Fielding Graduate University will feature a screening of the award-winning documentary The Pushouts (2018, dir. Katie Galloway) and a post film Q&A with Victor Rios and Rebeca Mireles-Rios from the film. This event, which is free and open to the public, takes place on Wednesday, January 15 at 3 pm at the Hilton Santa Barbara Beachfront Hotel, 633 E. Cabrillo Blvd. The film’s tagline: “People call them ‘dropouts.’ They tell a different story.”
After the hour-long film, Dr. Victor Rios and Dr. Rebeca Mireles-Rios (Victor’s partner both in life and in volunteering to run the 2013 YO!Watts intensive summer program) will take part in an on-stage conversation about the film, and about how identity, resilience, and community impact the field of psychology. For free tickets sign up at https://bit.ly/2OMRoxp
“I was in prison before I was even born.” So begins the story of Victor Rios—a high school dropout, gang member, and three-time felon by 15. But when a teacher’s quiet persistence, a mentor’s moral conviction, and his best friend’s murder converge, Rios’ path takes an unlikely turn.
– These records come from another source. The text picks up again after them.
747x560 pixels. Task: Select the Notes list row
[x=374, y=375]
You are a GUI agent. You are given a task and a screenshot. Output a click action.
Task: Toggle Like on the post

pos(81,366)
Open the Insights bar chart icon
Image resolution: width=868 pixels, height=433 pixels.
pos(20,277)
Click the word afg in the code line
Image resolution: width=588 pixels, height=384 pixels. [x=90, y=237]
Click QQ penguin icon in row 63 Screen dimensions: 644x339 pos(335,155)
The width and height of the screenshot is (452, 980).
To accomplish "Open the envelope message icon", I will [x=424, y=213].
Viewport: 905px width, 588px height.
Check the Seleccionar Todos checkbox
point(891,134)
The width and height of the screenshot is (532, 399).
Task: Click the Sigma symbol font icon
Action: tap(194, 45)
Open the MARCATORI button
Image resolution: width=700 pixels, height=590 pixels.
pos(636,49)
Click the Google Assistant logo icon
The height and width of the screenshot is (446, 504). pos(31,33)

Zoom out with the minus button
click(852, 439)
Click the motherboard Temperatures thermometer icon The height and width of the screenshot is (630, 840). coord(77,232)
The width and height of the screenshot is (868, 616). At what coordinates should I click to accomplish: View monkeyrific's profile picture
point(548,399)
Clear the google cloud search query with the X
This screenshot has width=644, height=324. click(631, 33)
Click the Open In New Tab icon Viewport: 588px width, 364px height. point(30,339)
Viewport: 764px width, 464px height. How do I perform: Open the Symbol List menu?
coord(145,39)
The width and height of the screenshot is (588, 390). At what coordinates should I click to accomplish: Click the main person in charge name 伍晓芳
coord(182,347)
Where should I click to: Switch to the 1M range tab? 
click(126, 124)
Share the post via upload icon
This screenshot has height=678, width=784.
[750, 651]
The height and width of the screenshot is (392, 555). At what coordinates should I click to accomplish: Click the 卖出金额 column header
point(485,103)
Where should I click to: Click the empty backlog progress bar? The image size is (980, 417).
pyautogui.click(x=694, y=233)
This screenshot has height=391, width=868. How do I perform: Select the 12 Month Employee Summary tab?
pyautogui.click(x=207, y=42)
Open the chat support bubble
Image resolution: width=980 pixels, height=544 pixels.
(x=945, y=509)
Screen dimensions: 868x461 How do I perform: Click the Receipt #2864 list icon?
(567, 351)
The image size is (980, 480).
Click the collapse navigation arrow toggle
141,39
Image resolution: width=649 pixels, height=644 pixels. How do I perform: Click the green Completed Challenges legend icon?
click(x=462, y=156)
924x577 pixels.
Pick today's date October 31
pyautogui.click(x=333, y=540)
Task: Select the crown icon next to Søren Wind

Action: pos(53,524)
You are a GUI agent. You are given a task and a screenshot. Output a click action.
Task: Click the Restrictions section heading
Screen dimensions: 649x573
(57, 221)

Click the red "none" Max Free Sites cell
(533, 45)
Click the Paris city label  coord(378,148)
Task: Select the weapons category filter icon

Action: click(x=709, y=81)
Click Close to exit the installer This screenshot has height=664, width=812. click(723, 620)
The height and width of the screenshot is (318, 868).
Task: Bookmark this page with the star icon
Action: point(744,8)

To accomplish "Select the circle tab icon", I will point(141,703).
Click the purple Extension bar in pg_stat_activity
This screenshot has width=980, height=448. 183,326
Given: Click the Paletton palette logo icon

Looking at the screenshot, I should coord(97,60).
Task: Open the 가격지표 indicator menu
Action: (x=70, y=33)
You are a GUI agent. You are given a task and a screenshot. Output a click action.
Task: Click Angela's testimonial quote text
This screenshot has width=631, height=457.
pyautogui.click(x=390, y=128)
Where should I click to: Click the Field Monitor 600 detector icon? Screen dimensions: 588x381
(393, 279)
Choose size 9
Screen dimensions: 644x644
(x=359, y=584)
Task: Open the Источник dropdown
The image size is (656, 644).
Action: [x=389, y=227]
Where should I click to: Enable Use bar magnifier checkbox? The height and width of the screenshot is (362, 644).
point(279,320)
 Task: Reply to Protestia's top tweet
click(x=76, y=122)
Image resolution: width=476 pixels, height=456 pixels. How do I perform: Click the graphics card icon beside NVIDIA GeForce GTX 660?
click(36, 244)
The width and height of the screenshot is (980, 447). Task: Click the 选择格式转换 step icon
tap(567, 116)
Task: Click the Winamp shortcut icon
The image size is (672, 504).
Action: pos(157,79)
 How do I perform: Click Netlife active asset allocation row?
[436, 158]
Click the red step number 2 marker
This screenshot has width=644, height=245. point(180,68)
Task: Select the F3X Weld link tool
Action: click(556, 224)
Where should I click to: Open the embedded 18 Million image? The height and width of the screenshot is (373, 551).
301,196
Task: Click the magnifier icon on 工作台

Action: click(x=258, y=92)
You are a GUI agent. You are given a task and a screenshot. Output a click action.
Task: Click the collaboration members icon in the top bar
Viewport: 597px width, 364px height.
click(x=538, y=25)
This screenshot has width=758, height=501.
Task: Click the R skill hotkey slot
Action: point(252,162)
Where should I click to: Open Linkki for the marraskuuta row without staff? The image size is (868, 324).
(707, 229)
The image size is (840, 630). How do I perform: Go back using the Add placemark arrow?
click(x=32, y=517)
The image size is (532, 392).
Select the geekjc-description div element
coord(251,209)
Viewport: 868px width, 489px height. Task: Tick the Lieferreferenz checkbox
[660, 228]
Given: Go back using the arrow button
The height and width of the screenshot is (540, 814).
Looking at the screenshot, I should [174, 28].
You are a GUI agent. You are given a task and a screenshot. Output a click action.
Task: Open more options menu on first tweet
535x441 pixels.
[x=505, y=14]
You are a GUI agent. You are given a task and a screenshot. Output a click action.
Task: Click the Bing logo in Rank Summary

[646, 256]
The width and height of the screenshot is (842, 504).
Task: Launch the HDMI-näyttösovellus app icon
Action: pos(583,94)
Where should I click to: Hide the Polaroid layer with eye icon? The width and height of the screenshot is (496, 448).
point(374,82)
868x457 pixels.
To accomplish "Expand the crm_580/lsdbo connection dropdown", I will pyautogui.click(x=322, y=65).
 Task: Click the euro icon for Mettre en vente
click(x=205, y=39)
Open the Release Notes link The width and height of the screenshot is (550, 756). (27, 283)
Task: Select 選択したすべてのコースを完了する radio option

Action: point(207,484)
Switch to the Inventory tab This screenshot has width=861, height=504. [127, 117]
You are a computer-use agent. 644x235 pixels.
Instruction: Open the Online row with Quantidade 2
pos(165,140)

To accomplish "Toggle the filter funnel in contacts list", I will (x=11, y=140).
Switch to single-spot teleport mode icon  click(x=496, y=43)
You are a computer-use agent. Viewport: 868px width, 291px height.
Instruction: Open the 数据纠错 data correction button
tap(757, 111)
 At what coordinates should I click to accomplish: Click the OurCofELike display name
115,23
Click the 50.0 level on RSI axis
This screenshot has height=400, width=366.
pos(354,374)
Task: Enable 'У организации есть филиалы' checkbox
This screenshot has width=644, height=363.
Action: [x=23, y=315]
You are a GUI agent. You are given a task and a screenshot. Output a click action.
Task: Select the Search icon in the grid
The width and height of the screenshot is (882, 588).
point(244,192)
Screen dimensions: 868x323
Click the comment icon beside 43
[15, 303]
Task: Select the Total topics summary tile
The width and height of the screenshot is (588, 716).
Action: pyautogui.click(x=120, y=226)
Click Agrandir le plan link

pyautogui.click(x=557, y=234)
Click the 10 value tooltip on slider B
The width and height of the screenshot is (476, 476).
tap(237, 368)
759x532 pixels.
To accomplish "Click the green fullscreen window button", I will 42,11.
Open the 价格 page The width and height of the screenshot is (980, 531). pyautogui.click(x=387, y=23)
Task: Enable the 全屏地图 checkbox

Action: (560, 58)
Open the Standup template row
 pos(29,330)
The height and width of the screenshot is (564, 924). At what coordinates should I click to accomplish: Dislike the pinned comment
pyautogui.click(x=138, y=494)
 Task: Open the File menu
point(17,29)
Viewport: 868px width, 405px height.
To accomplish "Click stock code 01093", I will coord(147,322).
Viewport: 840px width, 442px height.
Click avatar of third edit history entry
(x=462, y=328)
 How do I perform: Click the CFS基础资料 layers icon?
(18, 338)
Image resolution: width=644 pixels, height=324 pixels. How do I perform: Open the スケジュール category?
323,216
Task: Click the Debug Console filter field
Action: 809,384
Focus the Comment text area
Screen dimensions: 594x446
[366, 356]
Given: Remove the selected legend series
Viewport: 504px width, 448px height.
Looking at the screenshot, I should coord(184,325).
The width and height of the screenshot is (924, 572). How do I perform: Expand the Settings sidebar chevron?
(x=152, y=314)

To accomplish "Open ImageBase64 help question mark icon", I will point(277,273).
Two decades later Rios—by then a 36 year-old tenured UC professor, author and national thought leader on the school-to-prison pipeline—gets a call. “Hey, hotshot.” It’s Martín Flores, Rios’ high school mentor, who he hasn’t heard from in 15 years. “I know you’re busy, but I need you to come down to Watts this summer and work with my kids.” It’s a make it or break it moment for these youth, Flores—who directs a program serving 16 to 24 olds who haven’t finished high school—warns. As he puts it, “We get them on the right path now, or we lose them to the system.” Woven with archival material stretching back 25 years to Rios’ own troubled adolescence and including the contemporary story of this fateful summer in Watts, The Pushouts examines crucial questions of race, class, power, and the American dream at a particularly urgent time.
Victor Rios is a Professor in the Department of Sociology. His work analyzes the role of social control and education in determining the well-being of young people living in urban marginality; tracks the social consequences of the punitive state and punitive social control-across institutional settings; and examines young people’s resilience and responses to social marginalization. He uses insight from his research to promote equitable policies and develop programs to improve the lives of marginalized youths.
Rios’s book Punished: Policing the Lives of Black and Latino Boys (NYU Press, 2011), analyzes how juvenile crime policies and criminalization affect the everyday lives of urban youth. Punished won the Oliver Cromwell Cox Book Award from the American Sociological Association, Section on Racial and Ethnic Minorities, among other honors.
In his latest book Human Targets: Schools, Police, and the Criminalization of Latino Youth (University of Chicago Press, 2017) Rios finds the traditional good kid/bad kid, street kid/decent kid dichotomy is much too simplistic, arguing instead that authorities and institutions help create these identities—and that they can play an instrumental role in providing young people with the resources for shifting between roles. He finds that to be a poor Latino youth is to be a human target—victimized and considered an enemy by others, viewed as a threat to law enforcement and schools, and burdened by stigma, disrepute, and punishment.
His Ted Talk “Help for the Kids the Education System Ignores” has garnered over 1.3 million views. In 2018 Rios was one of two nominees for Vice President of the American Sociological Association.
Rebeca Mireles-Rios is an Assistant Professor in the Gevirtz School’s Department of Education specializing in child and adolescent development. She received her K-8 Multiple Subject Teaching Credential and MA from UC Berkeley. Prior to receiving her Ph.D., Dr. Mireles-Rios was a middle school teacher in Berkeley Unified School District for numerous years. Dr. Mireles-Rios’ research examines the educational expectations of Latina/o students and the connection to parent and teacher support. She studies Latina/o adolescents perceptions of teacher support; the role of maternal expectations on education communication; and student trajectories into higher education. She looks at the inequalities in educational outcomes to understand the processes that can potentially increase Latina/o high school student college enrollment and retention rates.